Review Film Talk to Me (2022): Depresi, Delusi, Skizofrenia

0
236
Review Film Talk to Me (2022): Depresi, Delusi, dan Skizofrenia

Talk to Me, disutradarai oleh Danny Philippou dan Michael Philippou, membawa kita ke alam horor kompleks yang membicarakan tentang depresi, delusi, dan skizofrenia. Ketiga hal yang kerap dikaitkan ke dunia supernatural ini memang bukan tema baru dalam film-film horor. Bagaimanapun, Philippou bersaudara, yang dikenal sebagai YouTuber asal Australia dengan nama RackaRacka, melahirkan kisah intens nan pagan.

Kisah horor dari Australia ini berpusat kepada perempuan berusia 17 tahun bernama Mia (Sophie Wilde). Mia, seusai dua tahun kematian ibunya karena overdosis obat tidur, masih belum sepenuhnya menerima kepergian ibunya dan takmampu berkomunikasi dengan ayahnya, Max (Marcus Johnson). Ia pun memilik tinggal bersama sahabatnya, Jade (Alexandra Jansen).

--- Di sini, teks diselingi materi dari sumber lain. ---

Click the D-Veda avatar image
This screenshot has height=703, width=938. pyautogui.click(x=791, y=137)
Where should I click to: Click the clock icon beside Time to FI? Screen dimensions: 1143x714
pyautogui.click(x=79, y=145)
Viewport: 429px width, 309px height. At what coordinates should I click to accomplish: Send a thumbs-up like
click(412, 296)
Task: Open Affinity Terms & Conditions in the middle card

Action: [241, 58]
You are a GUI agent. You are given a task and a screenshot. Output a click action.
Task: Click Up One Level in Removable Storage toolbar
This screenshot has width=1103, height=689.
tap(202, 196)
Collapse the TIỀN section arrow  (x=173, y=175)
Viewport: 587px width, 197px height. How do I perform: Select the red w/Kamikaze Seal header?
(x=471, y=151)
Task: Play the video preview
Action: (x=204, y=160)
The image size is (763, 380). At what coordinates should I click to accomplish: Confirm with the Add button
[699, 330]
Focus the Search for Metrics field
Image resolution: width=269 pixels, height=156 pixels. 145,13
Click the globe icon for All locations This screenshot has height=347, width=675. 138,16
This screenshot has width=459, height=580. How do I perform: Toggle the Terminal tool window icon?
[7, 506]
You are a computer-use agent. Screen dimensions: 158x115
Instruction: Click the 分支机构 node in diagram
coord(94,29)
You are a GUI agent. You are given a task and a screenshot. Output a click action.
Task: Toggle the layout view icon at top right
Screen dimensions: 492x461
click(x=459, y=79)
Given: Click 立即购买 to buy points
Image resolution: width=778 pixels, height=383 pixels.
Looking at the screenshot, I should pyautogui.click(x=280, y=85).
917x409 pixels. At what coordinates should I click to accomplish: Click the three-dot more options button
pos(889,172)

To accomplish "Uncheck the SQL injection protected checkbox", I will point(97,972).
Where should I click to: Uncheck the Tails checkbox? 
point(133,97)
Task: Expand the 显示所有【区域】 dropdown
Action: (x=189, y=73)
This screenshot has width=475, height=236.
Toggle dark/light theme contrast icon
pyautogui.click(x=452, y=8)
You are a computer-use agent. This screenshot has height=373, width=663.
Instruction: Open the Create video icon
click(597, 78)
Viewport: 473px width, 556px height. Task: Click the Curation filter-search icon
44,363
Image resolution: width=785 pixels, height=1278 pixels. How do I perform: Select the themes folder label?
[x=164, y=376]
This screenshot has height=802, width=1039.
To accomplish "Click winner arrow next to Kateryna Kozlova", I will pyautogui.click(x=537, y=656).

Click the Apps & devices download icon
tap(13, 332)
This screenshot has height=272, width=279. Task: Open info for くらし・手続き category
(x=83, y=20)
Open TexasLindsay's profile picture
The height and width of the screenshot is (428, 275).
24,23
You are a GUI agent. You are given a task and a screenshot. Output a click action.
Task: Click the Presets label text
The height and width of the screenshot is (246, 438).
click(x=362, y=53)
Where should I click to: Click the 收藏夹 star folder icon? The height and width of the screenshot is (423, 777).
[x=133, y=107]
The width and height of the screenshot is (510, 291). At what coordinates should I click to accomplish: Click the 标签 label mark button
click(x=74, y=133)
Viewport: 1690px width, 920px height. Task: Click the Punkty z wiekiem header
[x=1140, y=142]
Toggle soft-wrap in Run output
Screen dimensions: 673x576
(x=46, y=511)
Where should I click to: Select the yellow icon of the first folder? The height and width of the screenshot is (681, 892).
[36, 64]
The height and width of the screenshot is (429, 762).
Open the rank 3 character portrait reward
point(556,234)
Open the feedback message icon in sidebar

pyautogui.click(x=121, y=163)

Suatu waktu, Mia, Jade, dan adiknya, Riley (Joe Bird), datang ke pesta gila Hayley (Zoe Terakes) dan Joss (Chris Alosio). Dalam pesta tersebut, Hayley dan Joss memiliki patung tangan dari keramik dengan banyak coretan. Jika seseorang menjabat tangan tersebut dan mengucapkan kata “talk to me (bicaralah kepadaku)”, orang itu bisa melihat hantu. Terlebih lagi, jika orang yang menjabat tangan tersebut berkata “I let you in (kuizinkan kau masuk)”, ia akan dirasuki oleh hantu tersebut.

Mia, yang pada pesta tersebut tertarik dirasuki hantu, mulai terobsesi dengan benda tersebut. Sementara itu, Riley yang dalam masa remajanya menginginkan pembuktian diri, ingin menunjukkan keberaniannya dengan menjabat tangan benda tersebut. Keesokan harinya, Joss dan Hayley pun datang ke rumah Jade dan kekacauan terjadi kala Riley dirasuki sosok yang mengaku sebagai ibu Mia, Rhea (Alexandria Steffensen).

Terlalu lama dirasuki, Riley pun menggila dan membenturkan mukanya hingga hancur. Ia pun dirumahsakitkan. Kekacauan ini membuat Mia dibenci Jade dan ibunya, Sue (Miranda Otto). Mia pun takdibolehkan tinggal dirumah sahabatnya lagi dan dipulangkan ke rumah ayahnya, Max. Dari sanalah kegelapan dimulai.

Pengaitan Horor dengan Psikis: Pertarungan Kepercayaan Kolot & Modern

Kembar Philippou menantang penonton untuk hadir dalam kisah yang kelam tanpa berusaha untuk menjadi terlalu seram. Latarnya modern, kehidupan remaja suburban yang kerap menggila untuk bersenang-senang. Kisahnya pun lurus, tanpa kejutan dan takbanyak adegan-adegan mengejutkan hanya untuk menakut-nakuti penonton.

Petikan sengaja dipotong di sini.